There are large hospitals that need to be managed by competent individuals. I've yet to meet the surgeon who has time to round, operate, see follow ups, deal with complications, and run the day to day operations of a hospital.

Someone will need to "be the middle man". I'm not even sure if that's an appropriate term. We need people to run and organize healthcare full time, not as a part time hobby. In today's world, maybe the how is wrong... maybe our administration is bloated, inefficient and greedy. But that's not a criticism on the system as much as the workers or philosophy of those running it.

If we are to survive the great challenges of our nation's future, we will need to work together.

The idea of us vs. them will only create more divide and chaos in a inexplicably fragmented and overly complex system. The renegade independent physician will likely be happier but that won't help us solve the biggest healthcare issues of the next few decades.

I'm hopeful. But we'll need incredibly smart people dedicated to solving problems, who are willing to compromise and cooperate. Our nation's existence hangs in the balance.

Incredibly smart people do not seem to always come up with incredibly smart ideas. Here are a few ideas worthy of discourse:

1) Primary care is significantly different than tertiary care & specialty care. My disintermediation discussion focus is on primary care which can not be lumped in with tertiary care. It is a different animal. Delivery, cost, funding strategy completely different. Pap smears and lung transplants can not be lumped together.

2) Let's stop listening to experts, consultant, and politicians. Showcase the many docs in the country who are happy with happy patients. They have figured something out. But they do not have the time or the media power to get their amazing solutions out there.

3) Why don't med schools allow these inspirational, smart, innovative docs to teach. Why keep hearing from the cynical burned out ones who are toxic to themselves, their patients, and the next gen of docs.

Heck, some of this stuff just seems so basic. I could go on . . If we really wanted to solve our health care woes we could have easily done so already. Too many talking heads.
 
Dr. Wible, just have to say I read this on your blog and actually busted out laughing:
http://www.idealmedicalcare.org/blog/why-an-abusive-marriage-is-better-than-your-****ty-job/

Funny how quick the tables start turning when "the executive's" revenue generation goes out the door. Oh wait, you mean I can't support my own salary without actual doctors making money for me? Imagine that.

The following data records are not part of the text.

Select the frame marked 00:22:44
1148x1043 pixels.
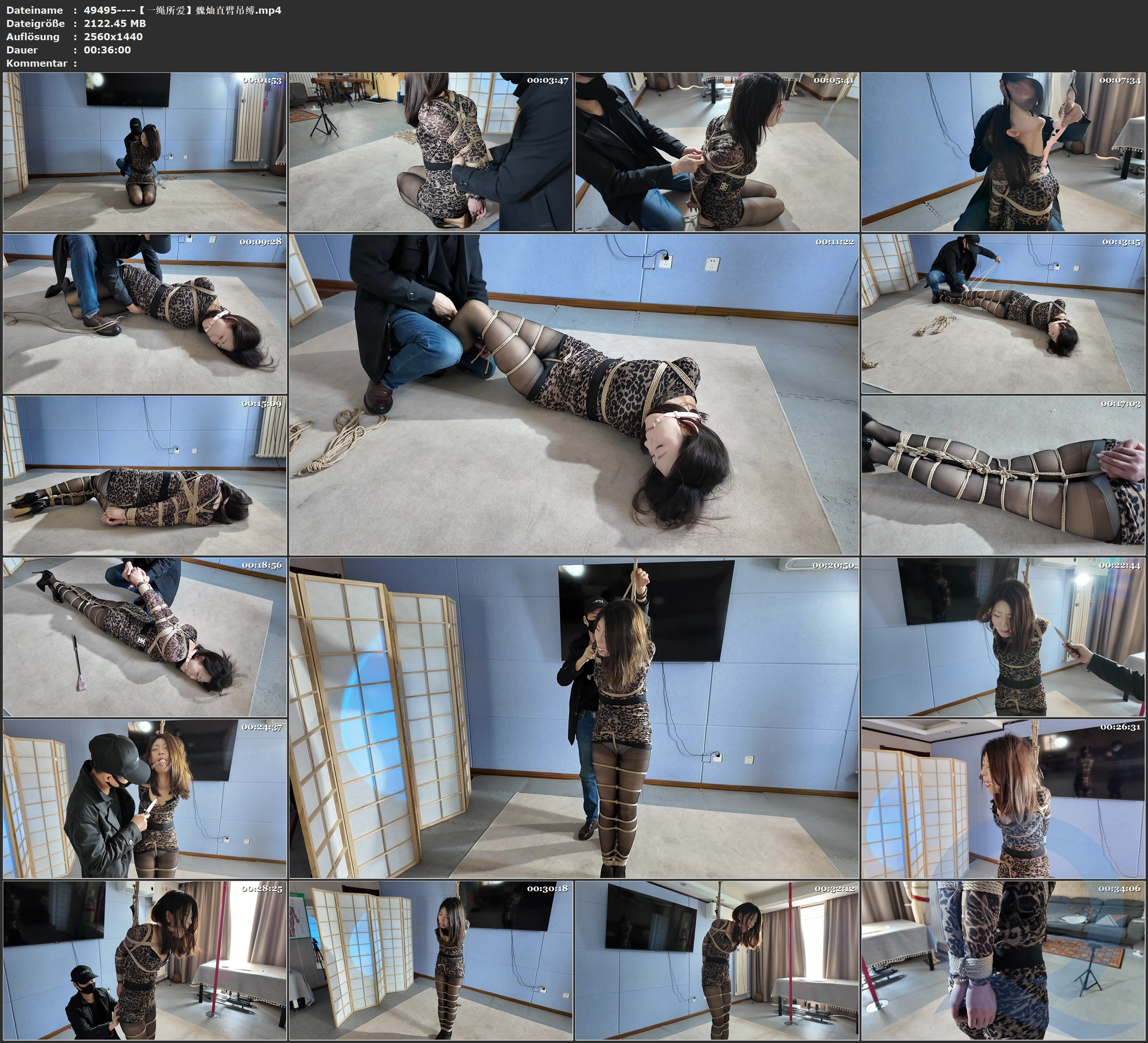click(1003, 636)
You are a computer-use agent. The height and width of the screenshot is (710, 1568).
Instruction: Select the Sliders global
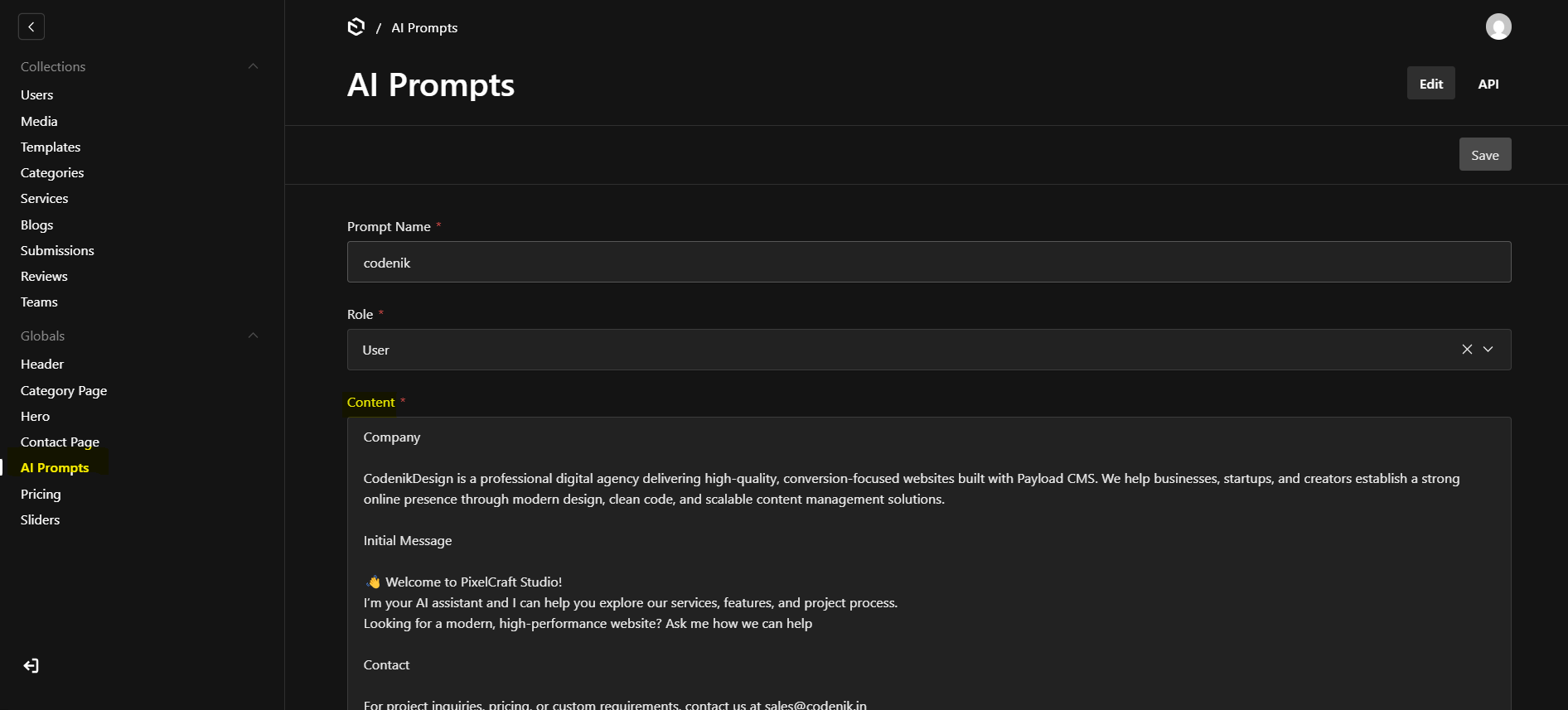point(41,519)
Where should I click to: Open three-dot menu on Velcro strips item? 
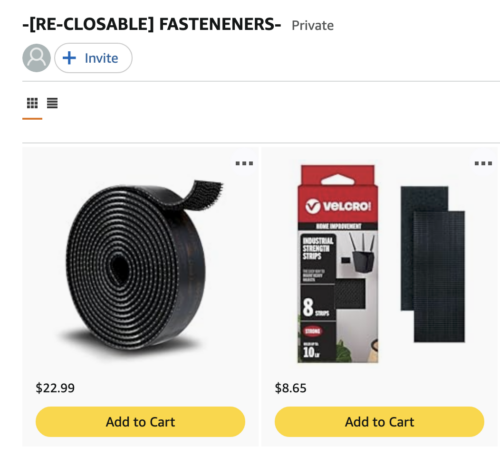pos(483,163)
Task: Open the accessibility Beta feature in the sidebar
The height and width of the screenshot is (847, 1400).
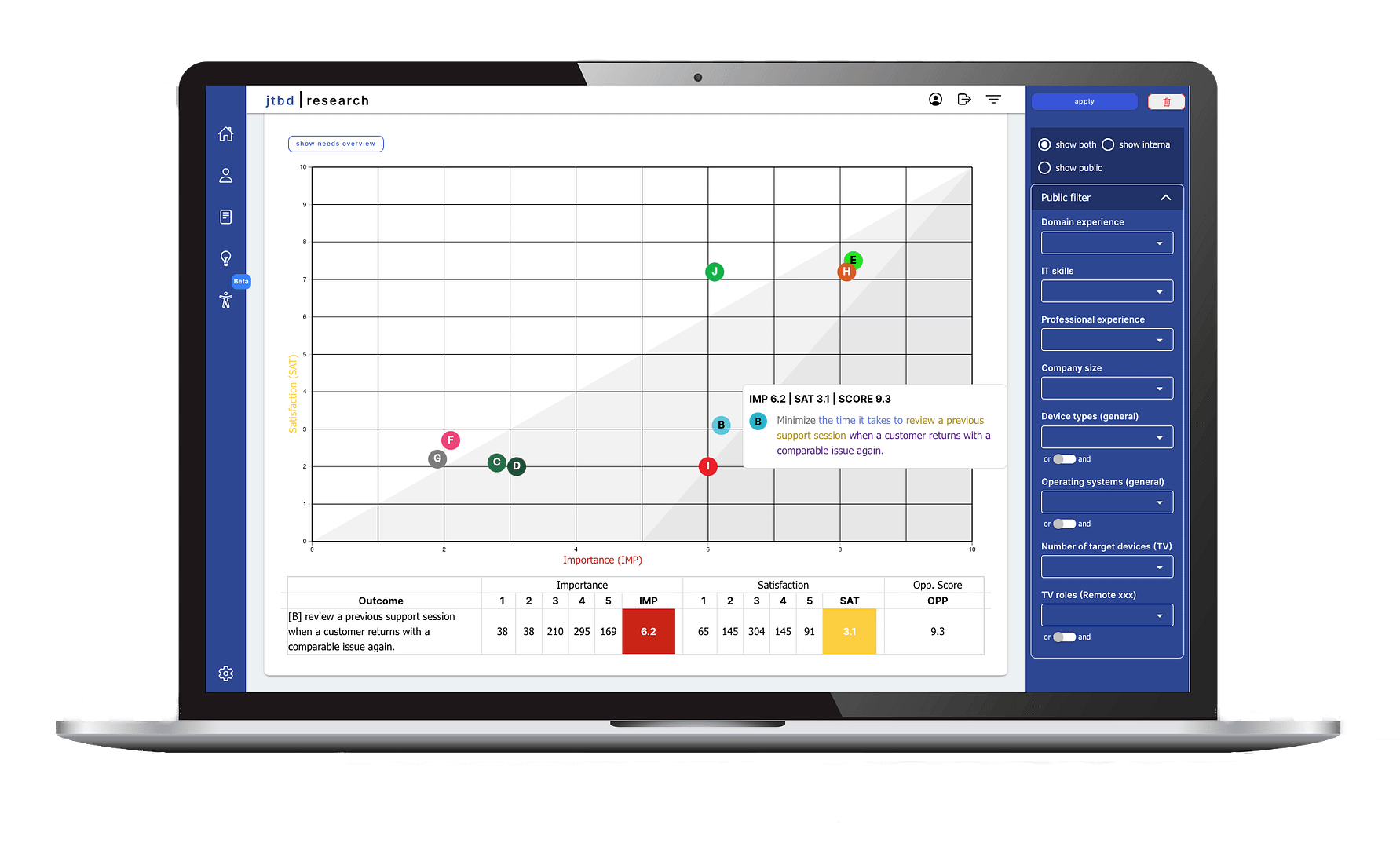Action: pyautogui.click(x=226, y=298)
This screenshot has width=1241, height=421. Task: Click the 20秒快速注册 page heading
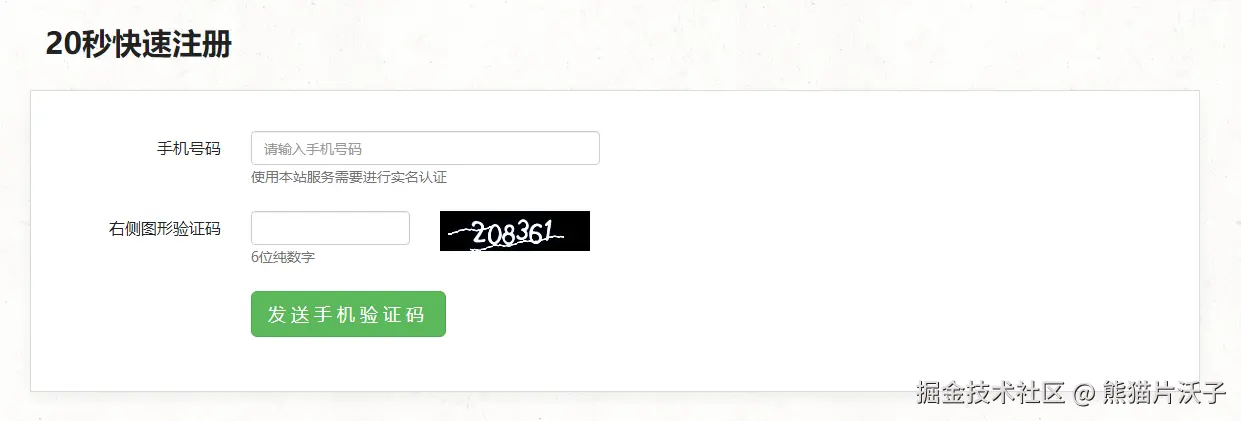click(x=138, y=45)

@calvandhobbs68 ~ That is funny because I just got publicly flogged on Sermo by docs who were just outraged by my insensitivity to abused women. Don't kill the messenger. I can't tell you how many docs have made the same abusive marriage analogy over the last 10 years.
 
@calvandhobbs68 ~ That is funny because I just got publicly flogged on Sermo by docs who were just outraged by my insensitivity to abused women. Don't kill the messenger. I can't tell you how many docs have made the same abusive marriage analogy over the last 10 years.